Search each line below for the word "Wuppertal" and list those that contain it.

* _Provided records_:
━━━━━━━━━━
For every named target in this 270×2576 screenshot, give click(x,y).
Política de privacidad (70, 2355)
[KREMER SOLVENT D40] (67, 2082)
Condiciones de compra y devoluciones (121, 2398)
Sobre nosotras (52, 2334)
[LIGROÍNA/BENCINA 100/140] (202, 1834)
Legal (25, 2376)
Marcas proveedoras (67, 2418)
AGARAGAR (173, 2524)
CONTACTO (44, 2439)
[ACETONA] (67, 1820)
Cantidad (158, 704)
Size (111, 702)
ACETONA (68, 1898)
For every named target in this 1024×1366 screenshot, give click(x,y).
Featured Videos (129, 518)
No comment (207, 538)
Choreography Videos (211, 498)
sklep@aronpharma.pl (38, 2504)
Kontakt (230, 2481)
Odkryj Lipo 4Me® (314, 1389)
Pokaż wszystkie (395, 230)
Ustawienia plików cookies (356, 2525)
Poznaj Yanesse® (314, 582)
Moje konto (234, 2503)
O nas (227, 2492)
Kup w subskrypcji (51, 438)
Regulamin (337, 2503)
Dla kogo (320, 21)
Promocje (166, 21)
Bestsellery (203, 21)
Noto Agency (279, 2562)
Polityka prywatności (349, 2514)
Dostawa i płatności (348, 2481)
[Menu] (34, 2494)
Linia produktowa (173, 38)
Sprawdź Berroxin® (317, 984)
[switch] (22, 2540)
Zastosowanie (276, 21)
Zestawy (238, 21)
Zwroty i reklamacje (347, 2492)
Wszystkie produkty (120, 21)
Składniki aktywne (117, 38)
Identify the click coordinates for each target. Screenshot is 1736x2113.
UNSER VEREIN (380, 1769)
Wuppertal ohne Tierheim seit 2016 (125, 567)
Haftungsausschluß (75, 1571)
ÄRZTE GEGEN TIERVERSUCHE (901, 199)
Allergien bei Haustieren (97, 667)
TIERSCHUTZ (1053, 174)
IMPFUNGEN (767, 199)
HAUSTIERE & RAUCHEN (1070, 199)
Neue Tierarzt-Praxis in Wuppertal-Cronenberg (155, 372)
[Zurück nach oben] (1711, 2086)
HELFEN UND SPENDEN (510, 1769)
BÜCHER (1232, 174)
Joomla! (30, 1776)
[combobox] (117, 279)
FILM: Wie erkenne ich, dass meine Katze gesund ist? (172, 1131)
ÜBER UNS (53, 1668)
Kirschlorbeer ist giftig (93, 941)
━━━━━━━━━━
* _Solution to the exercise_:
Wuppertal ohne Tierheim seit 2016 (125, 567)
Neue Tierarzt-Praxis in Wuppertal-Cronenberg (155, 372)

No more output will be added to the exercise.